The odds of a rate hike have admittedly risen since the release of the panel report, but the need to ascertain the inflation trajectory and allow 50 basis points worth of hikes (between September and November) to take effect could lead the RBI to leave the benchmark repo rate on hold at 7.75%.

The policy statement is expected to reiterate limited tolerance for inflation and reveal the extent to which the panel's proposals will be adopted. The panel report recommends the use of consumer price index (CPI) inflation as the nominal policy anchor, a sign that the RBI seeks to gradually move towards an inflation-targeting regime.

The numerical goal is to lower inflation to 8% in a year and 6% in 24 months, before adopting 4% (give or take two percentage points) as the official target. The report broadly mirrors the policy guidance of RBI Governor Rajan, increasing the likelihood of its recommendations being adopted in full or to a large extent.

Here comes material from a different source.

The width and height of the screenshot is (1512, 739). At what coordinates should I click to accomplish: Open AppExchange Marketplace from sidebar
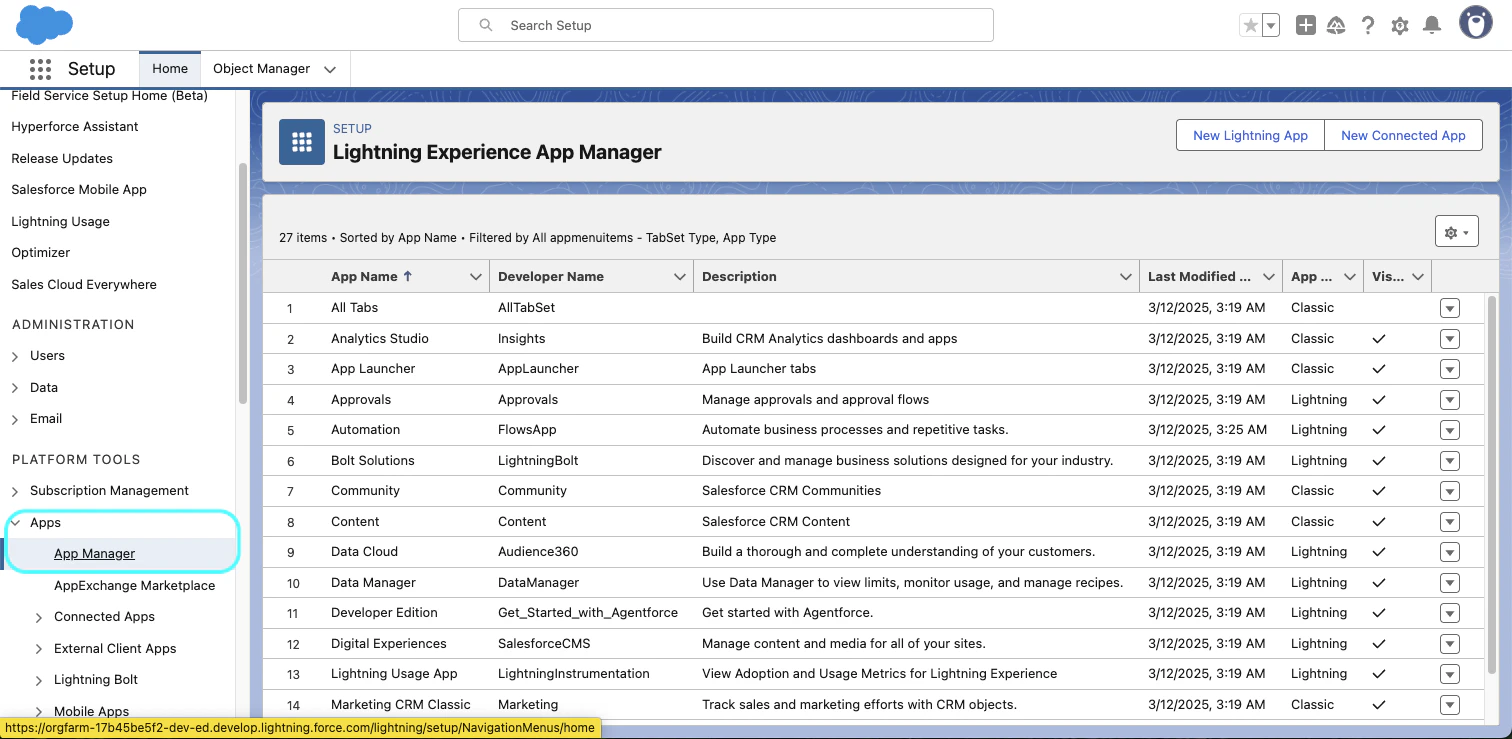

The move to an inflation-targeting regime is a step in the right direction, but the timing of the shift will depend on a few factors. Firstly, adherence to any hard target involves some consultation with the government. In the absence of a cohesive plan, policy might be tightened more than necessary, without resulting in a commensurate easing of inflation. It must be noted that Finance Minister P. Chidambaram has termed the panel's CPI target as ambitious and that the central bank needs to balance inflation risks along with a supportive growth stance.

Secondly, an immediate adoption of the report's goals would translate into an immediate and aggressive rate hike. This seems unlikely as CPI inflation has eased from August-November highs. Barring any domestic supply or global commodity price shocks on the horizon, a case may be made for the headline CPI to ease gradually from now on.

Rates are likely be left untouched in the near-term, barring surprise developments such as higher oil prices, currency depreciation or supply shocks, which could mean hikes. However, rates will clearly remain high for a long period and any call for rate cuts is certainly off the table.